* **Given text**:
▼

The team used a virtual reality setup in which participants embodied an avatar whose left forearm was replaced by a robotic prosthetic arm. In this scenario, the prosthetic forearm flexed automatically toward a target rather than being driven directly by the user's commands. By presenting this reaching task repeatedly while systematically varying the arm's movement duration, the researchers could isolate how different speeds influence embodiment and impressions of the robot.

Movement duration was adjusted across six levels, ranging from a very rapid 125 milliseconds to a slow 4 seconds. After each condition, participants provided ratings of body ownership, which reflects how much the prosthetic felt like part of their own body, and sense of agency, which captures how much they felt in control of the movement. They also evaluated usability using the System Usability Scale and judged the robot's social characteristics with the Robotic Social Attributes Scale, including competence, warmth, and discomfort.

A clear pattern emerged from these tests. When the arm moved at a moderate speed corresponding to about 1 second of movement duration, participants reported the highest levels of body ownership, sense of agency, and usability. This speed is close to natural human reaching movements, suggesting that matching everyday motor patterns helps an autonomous prosthesis feel more like a genuine limb and less like an external machine.

▲

* **Directives**:
**1.** According to the prosthetic arm text, what movement duration produced the highest ratings of body ownership, sense of agency, and usability?
**2.** Please convert the records from the line with "Where should I" to the line with "coord(53,143)" into a two-column CSV with the columns request and coordinates. Use one row per record, put each field in quotation marks with line breaks replaced by spaces, and leave out the pictures.

* **Given entries**:
▼

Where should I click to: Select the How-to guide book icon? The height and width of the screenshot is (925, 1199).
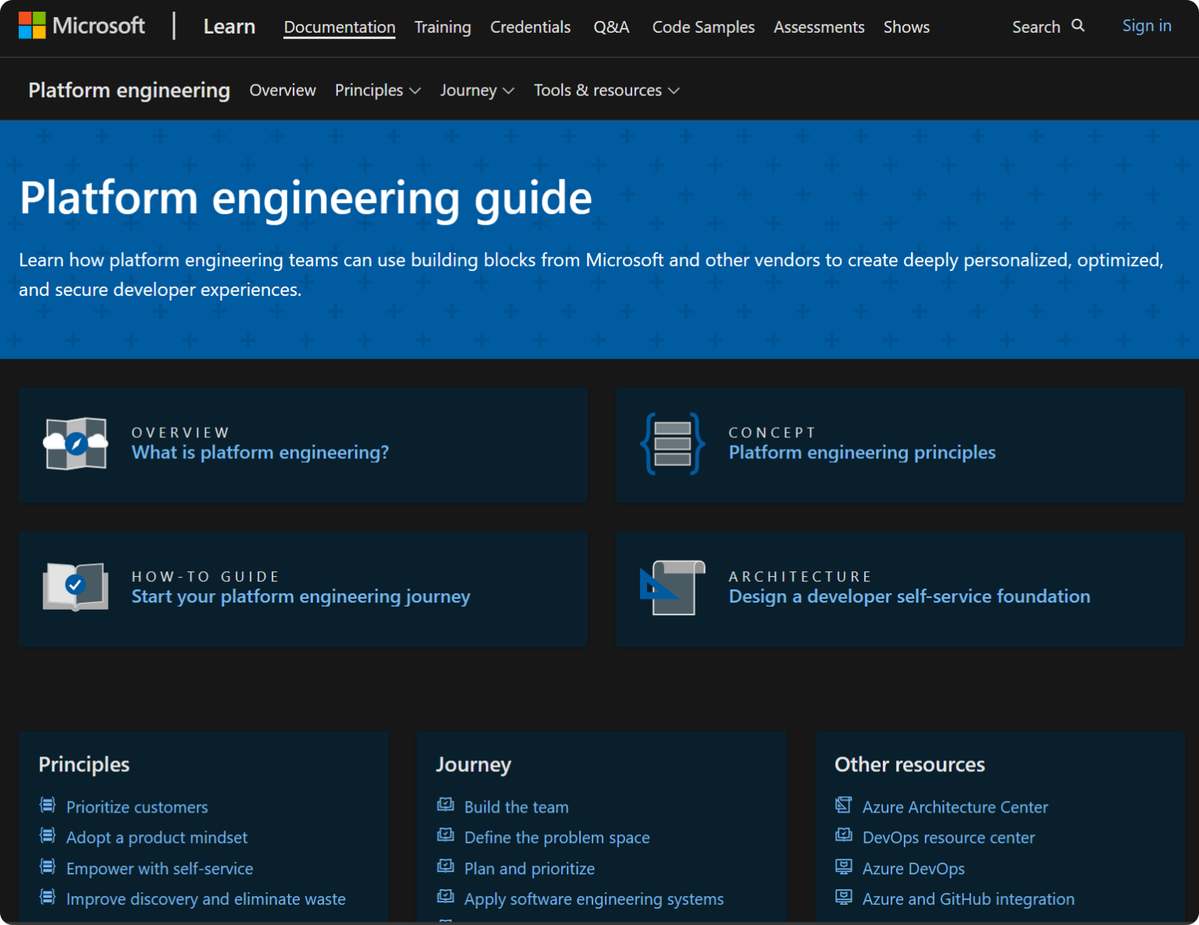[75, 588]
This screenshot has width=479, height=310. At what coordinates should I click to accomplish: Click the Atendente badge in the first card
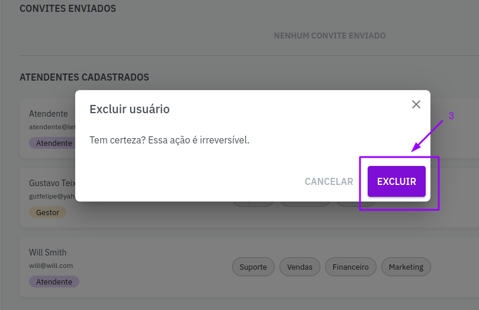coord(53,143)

▲
▼

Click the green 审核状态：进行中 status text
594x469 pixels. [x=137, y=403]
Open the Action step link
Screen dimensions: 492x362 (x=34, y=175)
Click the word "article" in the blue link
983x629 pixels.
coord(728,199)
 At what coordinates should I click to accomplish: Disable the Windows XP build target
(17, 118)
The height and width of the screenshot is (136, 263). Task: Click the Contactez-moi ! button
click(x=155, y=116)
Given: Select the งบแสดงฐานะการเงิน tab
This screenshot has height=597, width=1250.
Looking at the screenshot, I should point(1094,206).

▲

* **Solutions to each task**:
**1.** About 1 second.

**2.**
request,coordinates
"Where should I click to: Select the How-to guide book icon? The height and width of the screenshot is (925, 1199).","[75, 588]"
"This screenshot has width=479, height=310. At what coordinates should I click to accomplish: Click the Atendente badge in the first card","coord(53,143)"